Here is what transpired in my home this Saturday, heading into our Canadian Thanksgiving weekend. I woke up and poured cereal for the kids and over breakfast, I mentioned to them that I noticed several kids' items around the kitchen and living room, which needed to be tidied up. I got changed and headed out to the gym for my Zumba class, reminding the kids and my husband on the way out that there were several items that needed to be put away.
I know you can already guess. When I got home over an hour later, not one item had been put away and it seemed that with the addition of the breakfast dishes, the messiness had just gone over the top! I bet you want to know what I did. I'm a teacher. I'm trained and conditioned to interact with children calmly and rationally. But guess what? I didn't. I raised my voice and said, "I thought I said everyone needed to put their things away. This kitchen and living room is a mess!" Then I yelled at my husband, "There is stuff everywhere!"
I headed into the shower angry. I find it extremely annoying when I feel like I am the only one trying to keep the house tidy - and not only that - I feel like I am the only one who even notices what needs to be done. I just read an article about this. It's called the emotional workload. Look it up! It's about how the majority of the monotonous tasks of running a household still fall to the women.
Now, let's get things straight. I am an organized person, but not a neat-freak. I like the house to be clean, but I am not a perfectionist who normally loses it over some disarray. My philosophy on housekeeping is a bit like this: I try to keep it clean, but p.s. - we live here.
This Saturday morning though, I had had enough. When I got out of the shower to find that none of my requests - nor my raised voice - had motivated anyone in my family to clean up, I decided to do it myself.
Wait for it...
I went to the broom closet and got a black garbage bag. I put in every kids' item that was laying around my kitchen and living room (except for school-related items that will be needed this week) and I filled that darn garbage bag and tied it shut! I filled it with craft supplies, books, toys, clothing and personal items and then I locked it in the laundry cupboard. Until next Saturday.
One week's detention. That is the consequence for leaving those items out and ignoring reminders and requests for them to be put away.
My daughter, who is the most guilty party in the cluttering-up and mess-making arena, was the first to notice me scooping up items and putting them into a black garbage bag. "What are you doing, Mama?" she asked. "Well, since no one else will do it, I am cleaning up. And I will be keeping these things in this bag for a week. Maybe next time you will listen when I tell you to put your things away."

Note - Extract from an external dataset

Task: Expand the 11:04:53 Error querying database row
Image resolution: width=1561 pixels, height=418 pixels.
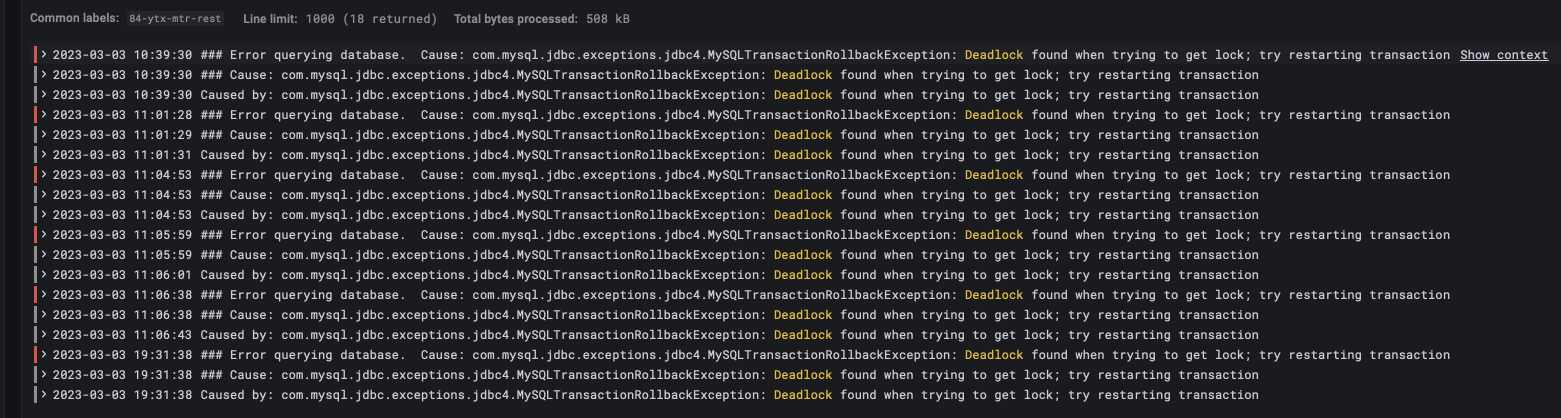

With this, she scooted off to her room where I found her putting away clean and dirty clothing and tidying up her markers. My son, too, caught on and put away a stack of books that were spread across his floor and folded some clean items for his closet.
The children have discovered a few items they are missing: some flip flops, a sweater and one fidget tool that was supposed to go into a classmate's birthday present. I guess we'll see them on the weekend...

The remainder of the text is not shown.